Liebe Yoga-Interessierte,

ich hoffe, Ihr seid gut in das neue Jahr gekommen für das ich Euch Gesundheit, viel Freude und inneren und äußeren Frieden wünsche.

Ab 2. Januar unterrichte ich meine regulären Termine:

Montag

18:15 Uhr

Anfänger

yogazentrum akazienhof

Montag

20:15 Uhr

Mittelstufe

yogazentrum akazienhof

Dienstag

18:15 Uhr

Anfänger

yogaraum AM RICHARDPLATZ

Dienstag

20:15 Uhr

Anfänger

yogaraum AM RICHARDPLATZ

Mittwoch

18:15 Uhr

Mittelstufe

yogaraum AM RICHARDPLATZ

Donnerstag

17:15 Uhr

Anfänger

yogaraum AM RICHARDPLATZ

Donnerstag

20:15 Uhr

Anfänger

yogazentrum akazienhof

Freitag

16:15 Uhr

Anfänger

yogazentrum akazienhof

Freitag

18:15 Uhr

Anfänger

yogazentrum akazienhof

Der nächste YOGA-SONNTAG findet am 7. Januar im yogaraum AM RICHARDPLATZ statt. Wir werden wieder von 10 bis 13 Uhr Asanas, Pranayama-Vorbereitung und Pranayama üben. Die Teilnahme kostet 21,- Euro. Da die Teilnehmerzahl begrenzt ist, ist eine Anmeldung erforderlich!

Im letzten Jahr wurde die Frage gestellt, ob eigenes Üben etwas bringt, obwohl es nicht die Intensität des Yogaunterrichts hat und oft mechanisch (mit den Gedanken nicht bei der Sache) geübt wird. Da die Frage für die meisten von Euch von Interesse sein dürfte, möchte ich mein klares »JA« kurz begründen.

Im Yogaunterricht kommt nicht nur die Energie des Yogalehrers zum tragen (deren Intensität jeder kennt, der schon einmal eine Einzelstunde bekommen hat), sondern zusätzlich die Dynamik der Gruppe (hier war die Fußball-WM ein gutes Beispiel, wie stark eine solche Kraft werden kann). Da beim eigenen Üben beide Faktoren fehlen, kann es nicht die Stärke des Yogaunterrichts bekommen. Trotzdem ist die eigene Praxis viel höher zu bewerten, denn sie lebt nur von der eigenen Energie.

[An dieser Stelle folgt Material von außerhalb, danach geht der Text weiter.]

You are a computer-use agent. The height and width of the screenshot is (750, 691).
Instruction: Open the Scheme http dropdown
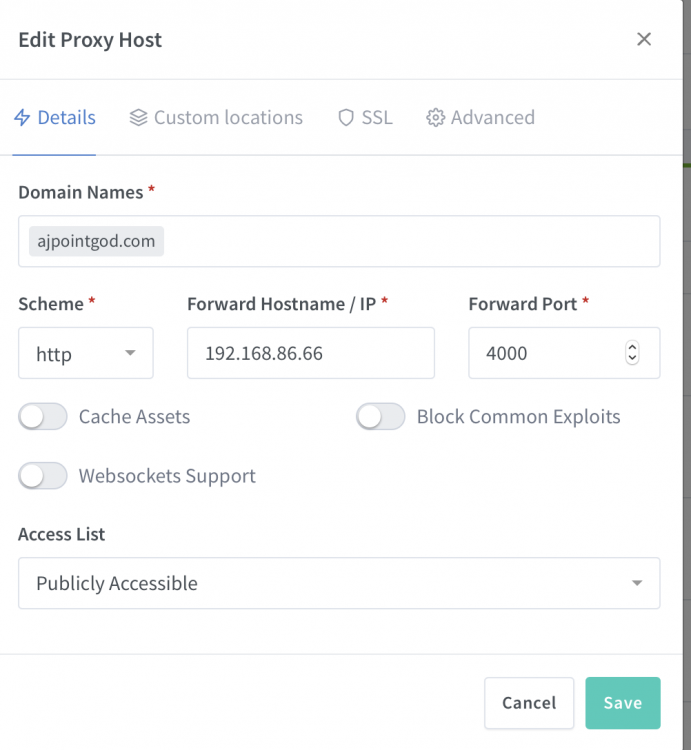point(86,353)
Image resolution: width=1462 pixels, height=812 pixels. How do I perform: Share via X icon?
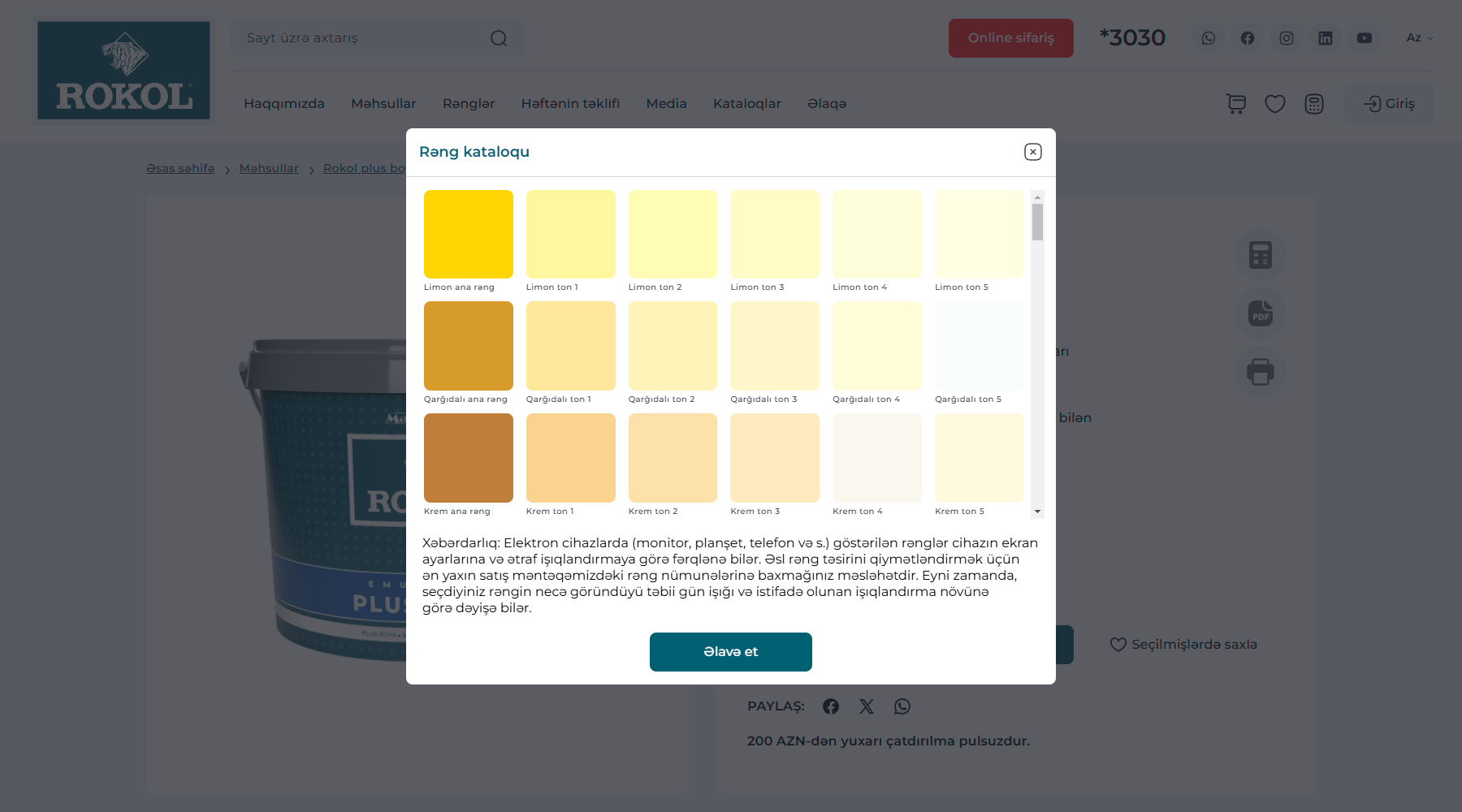[x=867, y=706]
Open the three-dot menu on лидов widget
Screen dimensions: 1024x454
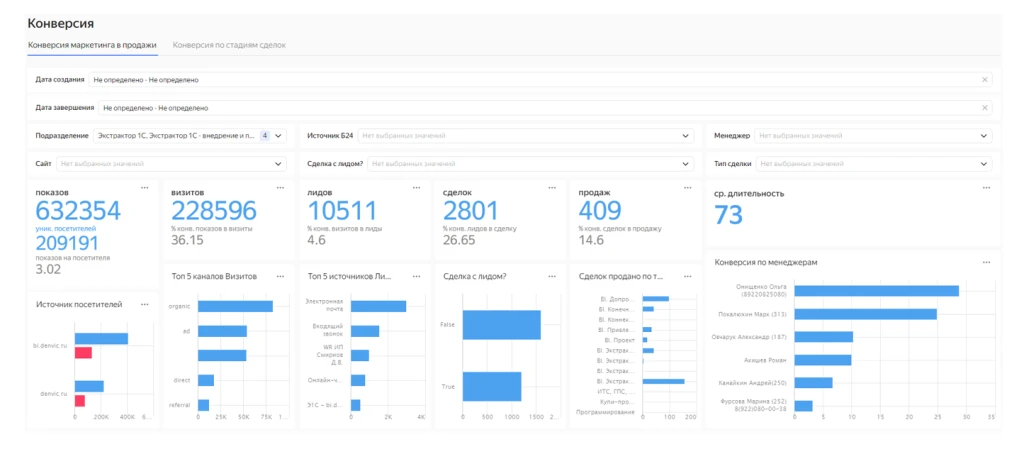tap(417, 187)
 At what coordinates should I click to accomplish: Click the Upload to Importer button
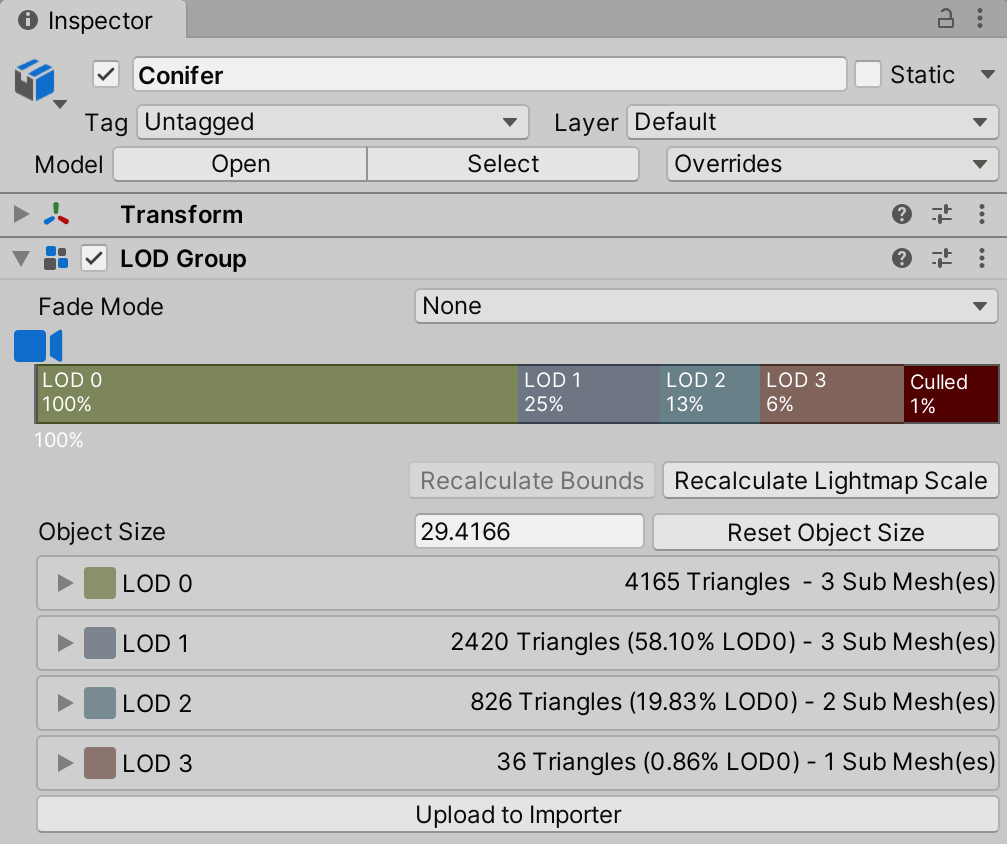click(518, 813)
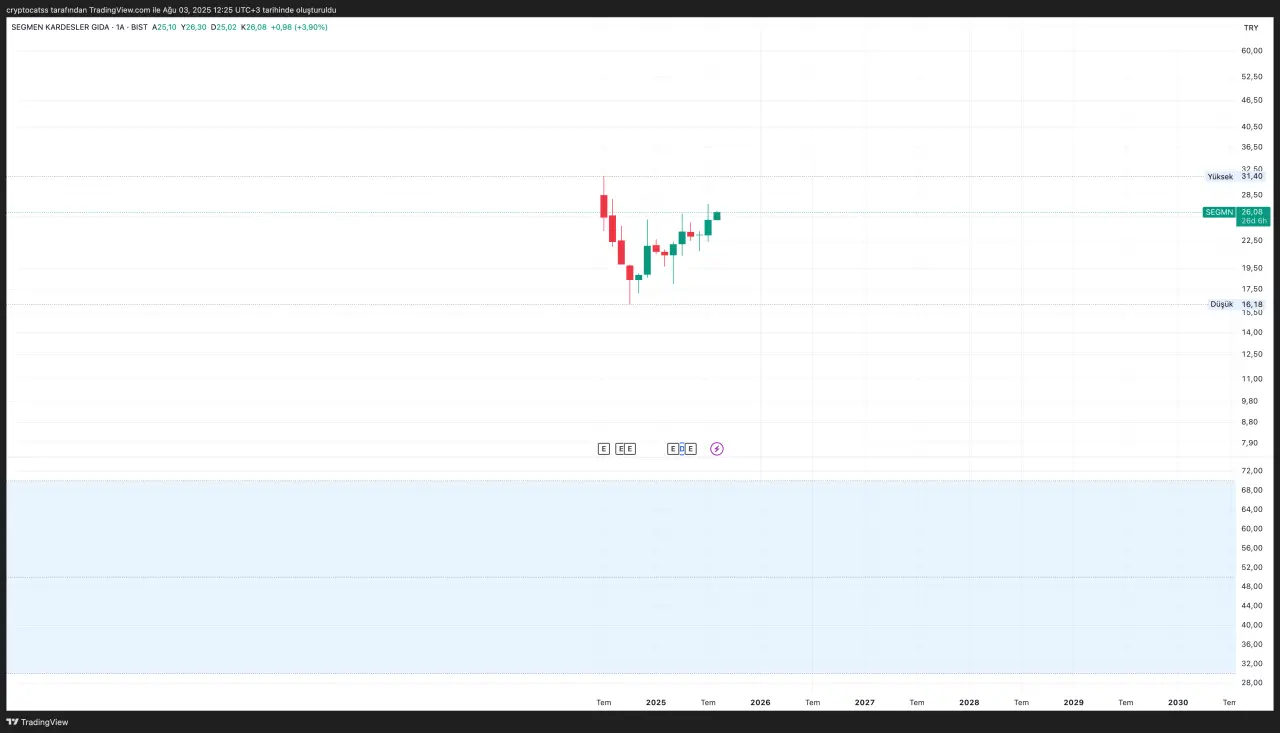This screenshot has width=1280, height=733.
Task: Click the E marker just left of D
Action: click(x=673, y=449)
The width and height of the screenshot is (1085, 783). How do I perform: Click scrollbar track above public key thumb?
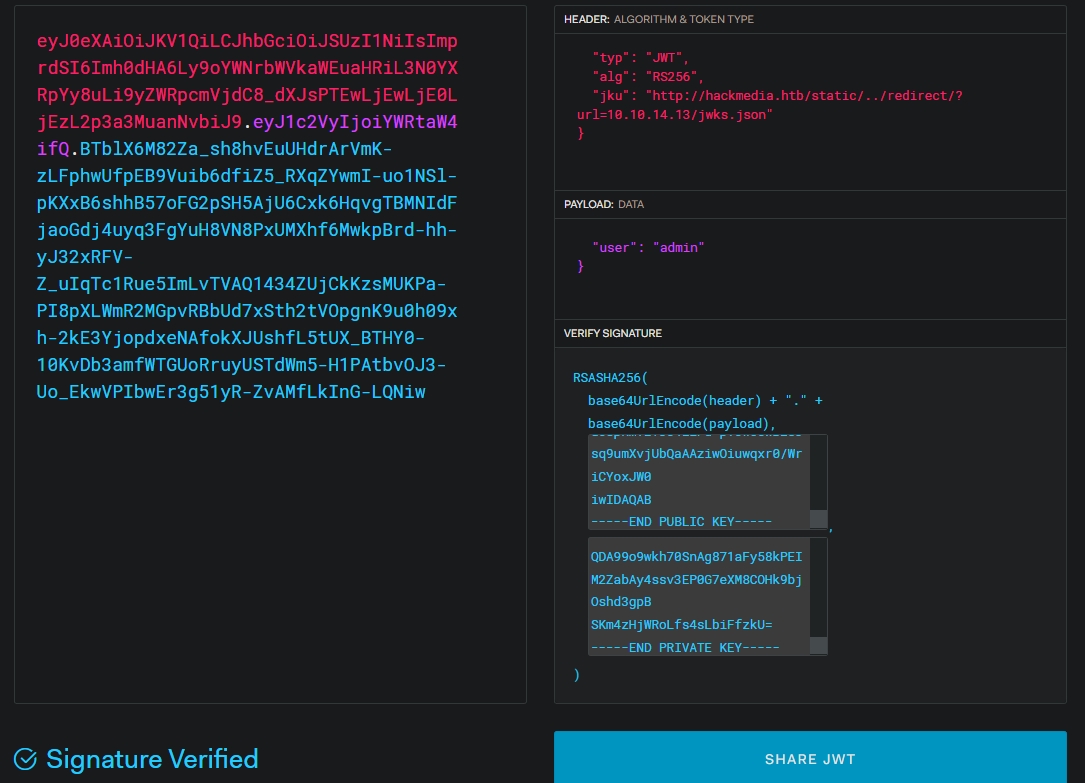(x=818, y=470)
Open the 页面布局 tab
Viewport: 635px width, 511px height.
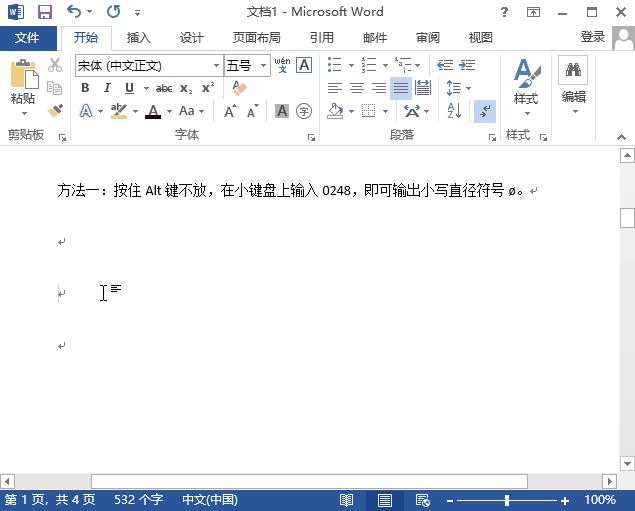(256, 38)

Und was die Ablenkung betrifft: Selbst wenn die Übungen rein mechanisch ausführt werden, so kommt immer noch die körperliche Wirkung des Yoga zur Geltung - was alleine schon ein ausreichender Grund zum Üben sein sollte. Aber nur durch eigenes Üben besteht die Möglichkeit die Gedanken immer wieder auf die einzelnen Details der Asana und den Atem zu lenken und so die Phasen der Konzentration zu steigern und zu verlängern.

Auch die »Meister« können sich dem Ideal der vollkommenen Konzentration nur annähern und es niemals erreichen. Für uns ist es eine ermutigende Erfahrung, dass wir nicht nur unsere Kraft, Dehnung und Balance, sondern auch unsere Aufmerksamkeit und Konzentration durch Übung steigern können. Und so können wir nicht nur von den körperlichen Gesichtspunkten des Yoga profitieren, sondern auch immer mehr die geistigen und seelischen Aspekte des Yoga erleben.

In diesem Sinne wüsche ich Euch auch ein erfolgreiches Jahr.